Indirectamente o impacto do lixo no mar poderá atingir os peixes de que estes animais se alimentam. Contudo, "não temos essa relação, porque não os estudámos, mas já vimos peixes com plásticos presos ao corpo. Sabemos que o plástico tende a se degradar e torna-se em partículas mais pequenas que podem ser digeridas por peixes, cetáceos e tartarugas. Os químicos que fazem parte desses lixos podem matar os peixes. O que fizemos foi um mapameanto de lixos à superíficie para termos uma ideia, para podermos monitorizar e acompanhar o movimento desses mesmos detritos. Neste momento, temos uma primeira referência e daqui à 5,6 anos temos de ter uma segunda referência, temos de comparar perímetros, porque se não soubermos o que num determinado momento existia para depois ir comparando, não se consegue definir essas tendências. Isto é um trabalho de médio e longo prazo".
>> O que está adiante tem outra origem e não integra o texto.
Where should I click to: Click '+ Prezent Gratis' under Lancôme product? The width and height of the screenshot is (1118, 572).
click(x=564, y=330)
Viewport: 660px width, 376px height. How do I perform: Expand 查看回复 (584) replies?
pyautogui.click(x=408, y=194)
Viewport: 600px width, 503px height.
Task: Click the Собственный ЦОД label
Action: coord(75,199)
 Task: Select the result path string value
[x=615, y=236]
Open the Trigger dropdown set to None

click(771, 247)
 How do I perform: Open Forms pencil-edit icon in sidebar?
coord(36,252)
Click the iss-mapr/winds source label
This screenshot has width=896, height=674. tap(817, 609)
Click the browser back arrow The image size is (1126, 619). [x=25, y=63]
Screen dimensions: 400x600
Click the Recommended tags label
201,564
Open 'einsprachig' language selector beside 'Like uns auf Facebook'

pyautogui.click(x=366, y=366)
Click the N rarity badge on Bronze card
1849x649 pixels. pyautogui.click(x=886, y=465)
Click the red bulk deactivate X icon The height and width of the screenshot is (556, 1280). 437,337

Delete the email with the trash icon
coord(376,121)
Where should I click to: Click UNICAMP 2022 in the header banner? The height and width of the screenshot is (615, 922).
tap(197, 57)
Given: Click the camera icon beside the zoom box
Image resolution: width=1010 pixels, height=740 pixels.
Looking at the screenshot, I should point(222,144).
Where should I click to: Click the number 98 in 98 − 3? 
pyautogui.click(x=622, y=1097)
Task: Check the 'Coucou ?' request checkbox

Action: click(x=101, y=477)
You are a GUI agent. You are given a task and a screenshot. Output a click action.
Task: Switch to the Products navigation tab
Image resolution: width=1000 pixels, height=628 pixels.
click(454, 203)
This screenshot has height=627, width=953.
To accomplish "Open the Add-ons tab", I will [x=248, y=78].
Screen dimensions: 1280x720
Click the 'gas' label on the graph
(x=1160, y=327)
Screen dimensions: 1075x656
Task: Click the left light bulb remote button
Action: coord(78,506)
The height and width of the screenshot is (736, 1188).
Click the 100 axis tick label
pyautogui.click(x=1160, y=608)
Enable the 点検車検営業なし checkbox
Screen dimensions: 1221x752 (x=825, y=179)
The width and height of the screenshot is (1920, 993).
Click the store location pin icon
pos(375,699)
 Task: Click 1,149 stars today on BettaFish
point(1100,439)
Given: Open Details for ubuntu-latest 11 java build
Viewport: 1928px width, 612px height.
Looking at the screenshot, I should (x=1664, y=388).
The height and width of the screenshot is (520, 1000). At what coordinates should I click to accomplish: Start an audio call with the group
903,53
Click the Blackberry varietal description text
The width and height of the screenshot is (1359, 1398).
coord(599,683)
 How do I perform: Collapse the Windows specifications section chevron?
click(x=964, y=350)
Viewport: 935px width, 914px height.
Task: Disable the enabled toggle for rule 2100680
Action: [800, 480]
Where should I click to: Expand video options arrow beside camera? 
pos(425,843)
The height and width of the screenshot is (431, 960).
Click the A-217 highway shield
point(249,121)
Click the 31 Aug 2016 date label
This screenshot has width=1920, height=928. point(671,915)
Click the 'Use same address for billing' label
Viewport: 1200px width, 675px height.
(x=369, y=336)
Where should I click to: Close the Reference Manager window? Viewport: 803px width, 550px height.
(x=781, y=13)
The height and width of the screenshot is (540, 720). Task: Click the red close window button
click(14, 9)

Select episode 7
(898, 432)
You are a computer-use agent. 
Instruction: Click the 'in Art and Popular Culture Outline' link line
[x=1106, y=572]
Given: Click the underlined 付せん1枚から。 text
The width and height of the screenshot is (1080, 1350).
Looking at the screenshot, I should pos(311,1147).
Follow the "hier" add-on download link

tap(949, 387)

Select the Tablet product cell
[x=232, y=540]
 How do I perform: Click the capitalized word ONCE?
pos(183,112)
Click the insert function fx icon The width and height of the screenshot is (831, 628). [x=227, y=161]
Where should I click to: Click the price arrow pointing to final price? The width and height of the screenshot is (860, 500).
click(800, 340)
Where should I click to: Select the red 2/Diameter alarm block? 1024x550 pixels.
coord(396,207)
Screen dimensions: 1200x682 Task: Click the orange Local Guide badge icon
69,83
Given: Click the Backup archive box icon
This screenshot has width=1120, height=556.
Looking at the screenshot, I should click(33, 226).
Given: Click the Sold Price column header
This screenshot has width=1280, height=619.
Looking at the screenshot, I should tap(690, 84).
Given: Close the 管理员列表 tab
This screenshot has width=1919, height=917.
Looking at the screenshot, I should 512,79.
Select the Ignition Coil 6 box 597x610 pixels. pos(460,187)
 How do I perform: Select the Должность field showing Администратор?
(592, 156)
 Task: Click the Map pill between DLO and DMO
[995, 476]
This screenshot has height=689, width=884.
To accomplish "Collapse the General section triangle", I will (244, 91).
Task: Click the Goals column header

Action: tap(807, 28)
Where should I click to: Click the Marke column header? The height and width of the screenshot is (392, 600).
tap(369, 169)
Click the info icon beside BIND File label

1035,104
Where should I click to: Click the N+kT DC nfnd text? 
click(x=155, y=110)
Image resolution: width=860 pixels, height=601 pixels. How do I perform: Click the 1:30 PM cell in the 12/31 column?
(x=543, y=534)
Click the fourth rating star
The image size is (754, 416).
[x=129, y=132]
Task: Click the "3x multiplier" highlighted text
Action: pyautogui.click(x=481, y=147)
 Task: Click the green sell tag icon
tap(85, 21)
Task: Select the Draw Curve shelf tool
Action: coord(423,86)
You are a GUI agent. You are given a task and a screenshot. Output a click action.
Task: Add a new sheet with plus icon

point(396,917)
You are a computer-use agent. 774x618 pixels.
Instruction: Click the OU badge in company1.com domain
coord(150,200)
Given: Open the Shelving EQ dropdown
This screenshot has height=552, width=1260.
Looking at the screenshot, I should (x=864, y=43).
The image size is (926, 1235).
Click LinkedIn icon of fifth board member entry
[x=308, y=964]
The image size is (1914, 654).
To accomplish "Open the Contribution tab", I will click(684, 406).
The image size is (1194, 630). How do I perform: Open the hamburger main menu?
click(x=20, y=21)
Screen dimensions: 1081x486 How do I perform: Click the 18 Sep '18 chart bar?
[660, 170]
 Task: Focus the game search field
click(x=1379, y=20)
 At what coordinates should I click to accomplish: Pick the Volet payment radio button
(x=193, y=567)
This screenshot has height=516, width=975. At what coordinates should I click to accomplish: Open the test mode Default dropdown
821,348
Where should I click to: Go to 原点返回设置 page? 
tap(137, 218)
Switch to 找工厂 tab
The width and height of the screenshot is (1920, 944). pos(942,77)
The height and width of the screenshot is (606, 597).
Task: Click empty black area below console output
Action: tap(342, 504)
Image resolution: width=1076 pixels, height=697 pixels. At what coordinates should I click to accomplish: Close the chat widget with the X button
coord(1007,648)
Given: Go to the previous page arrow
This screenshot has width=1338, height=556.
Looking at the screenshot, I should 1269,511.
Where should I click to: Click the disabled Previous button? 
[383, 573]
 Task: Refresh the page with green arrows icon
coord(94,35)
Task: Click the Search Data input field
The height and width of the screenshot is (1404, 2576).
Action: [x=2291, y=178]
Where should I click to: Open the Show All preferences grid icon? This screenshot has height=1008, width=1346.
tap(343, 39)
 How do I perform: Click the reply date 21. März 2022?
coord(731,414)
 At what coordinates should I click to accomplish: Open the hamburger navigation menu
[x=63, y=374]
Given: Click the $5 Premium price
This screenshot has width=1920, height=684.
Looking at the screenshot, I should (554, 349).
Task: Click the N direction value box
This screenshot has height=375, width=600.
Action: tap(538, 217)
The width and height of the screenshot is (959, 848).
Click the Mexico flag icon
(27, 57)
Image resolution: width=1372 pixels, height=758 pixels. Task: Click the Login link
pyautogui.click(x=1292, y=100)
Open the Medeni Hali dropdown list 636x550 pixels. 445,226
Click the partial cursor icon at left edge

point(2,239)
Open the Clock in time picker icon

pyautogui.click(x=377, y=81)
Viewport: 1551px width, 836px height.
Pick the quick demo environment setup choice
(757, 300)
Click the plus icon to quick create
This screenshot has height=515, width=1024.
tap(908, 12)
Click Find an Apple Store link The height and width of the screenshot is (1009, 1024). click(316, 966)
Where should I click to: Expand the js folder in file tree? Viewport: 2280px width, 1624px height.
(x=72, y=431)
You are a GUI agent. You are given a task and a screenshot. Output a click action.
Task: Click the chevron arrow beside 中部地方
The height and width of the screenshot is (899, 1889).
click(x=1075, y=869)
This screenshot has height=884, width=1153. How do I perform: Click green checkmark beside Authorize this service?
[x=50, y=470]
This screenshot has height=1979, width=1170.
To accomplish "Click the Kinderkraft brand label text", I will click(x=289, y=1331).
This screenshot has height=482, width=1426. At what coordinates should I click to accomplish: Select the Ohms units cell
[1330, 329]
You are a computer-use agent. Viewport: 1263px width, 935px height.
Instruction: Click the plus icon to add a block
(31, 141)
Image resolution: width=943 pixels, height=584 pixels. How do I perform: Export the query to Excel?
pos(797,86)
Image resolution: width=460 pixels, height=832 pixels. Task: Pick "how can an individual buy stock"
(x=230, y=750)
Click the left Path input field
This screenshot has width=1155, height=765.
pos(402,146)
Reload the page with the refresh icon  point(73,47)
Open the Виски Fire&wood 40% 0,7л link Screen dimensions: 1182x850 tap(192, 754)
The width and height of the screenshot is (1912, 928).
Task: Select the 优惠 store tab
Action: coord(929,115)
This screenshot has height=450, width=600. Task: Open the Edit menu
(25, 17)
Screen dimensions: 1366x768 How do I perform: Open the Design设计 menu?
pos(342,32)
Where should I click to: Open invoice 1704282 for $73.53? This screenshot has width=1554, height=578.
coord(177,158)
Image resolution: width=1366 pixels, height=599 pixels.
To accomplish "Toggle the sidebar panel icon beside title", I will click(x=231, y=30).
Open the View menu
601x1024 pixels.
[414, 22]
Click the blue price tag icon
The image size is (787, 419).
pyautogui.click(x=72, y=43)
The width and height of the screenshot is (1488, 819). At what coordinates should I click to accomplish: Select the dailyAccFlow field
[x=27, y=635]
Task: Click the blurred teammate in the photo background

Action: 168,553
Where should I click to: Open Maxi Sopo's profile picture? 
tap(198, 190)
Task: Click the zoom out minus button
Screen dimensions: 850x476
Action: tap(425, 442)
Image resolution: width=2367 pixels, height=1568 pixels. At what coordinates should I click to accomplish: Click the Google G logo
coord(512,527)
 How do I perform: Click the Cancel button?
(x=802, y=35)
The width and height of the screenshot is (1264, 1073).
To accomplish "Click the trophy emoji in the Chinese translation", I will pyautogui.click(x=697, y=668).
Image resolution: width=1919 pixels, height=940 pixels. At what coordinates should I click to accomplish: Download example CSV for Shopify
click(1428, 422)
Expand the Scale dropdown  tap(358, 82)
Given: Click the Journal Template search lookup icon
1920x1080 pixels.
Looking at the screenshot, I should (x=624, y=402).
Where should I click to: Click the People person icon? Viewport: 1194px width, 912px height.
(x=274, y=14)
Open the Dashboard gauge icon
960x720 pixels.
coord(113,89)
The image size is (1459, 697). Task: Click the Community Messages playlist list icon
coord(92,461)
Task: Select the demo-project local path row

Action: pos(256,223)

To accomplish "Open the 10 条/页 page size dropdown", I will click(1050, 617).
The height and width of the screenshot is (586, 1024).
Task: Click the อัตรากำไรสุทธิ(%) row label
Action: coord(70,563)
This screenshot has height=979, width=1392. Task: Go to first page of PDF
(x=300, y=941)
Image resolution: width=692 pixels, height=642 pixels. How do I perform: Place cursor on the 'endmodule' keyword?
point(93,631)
A diminuição da poluição do mar "é uma responsabilidade partilhada por toda a gente. É difícil dizer quem contribui mais ou menos, a legislação obriga as embarcações a trazerem o seu lixo para terra colocado em contentores próprios, evitando ser jogado ao mar, quer sejam, barcos de pesca, os navios de cruzeiro, de carga e tudo mais. É verdade que é isso não é respeitado a 100% em particular nas embarcações mais pequenas. Mas, o lixo também é lançado para as ribeiras, nas ribanceiras. É verdade que tem vindo a diminuir, o plástico que é deixado na rua e vem o vento e pega é também lançado para o mar, porque vivemos numa ilha. A nossa contribuição tendencialmente vai terminar no oceano. A verdade é que temos prácticas de dezenas anos que se acumularam e para isso temos de enquadrar no contexto Atlântico, temos lixo nosso, mas também de outras partes. A verdade é que em termos globais existe uma consciência maior em termos desta temática dos lixos. A questão do plástico é de um século, porque é recente, mas é um processo acumulativo, porque leva centenas de anos a degradar-se, vai levar centenas de anos a desaparecer se continuarmos a deitar lixo para o mar. Nós, os cientistas, ainda não sabemos o seu impacto ao nível dos ecossistemas e cadeias alimentares, eu diria que não conseguimos quantificá-los verdadeiramente".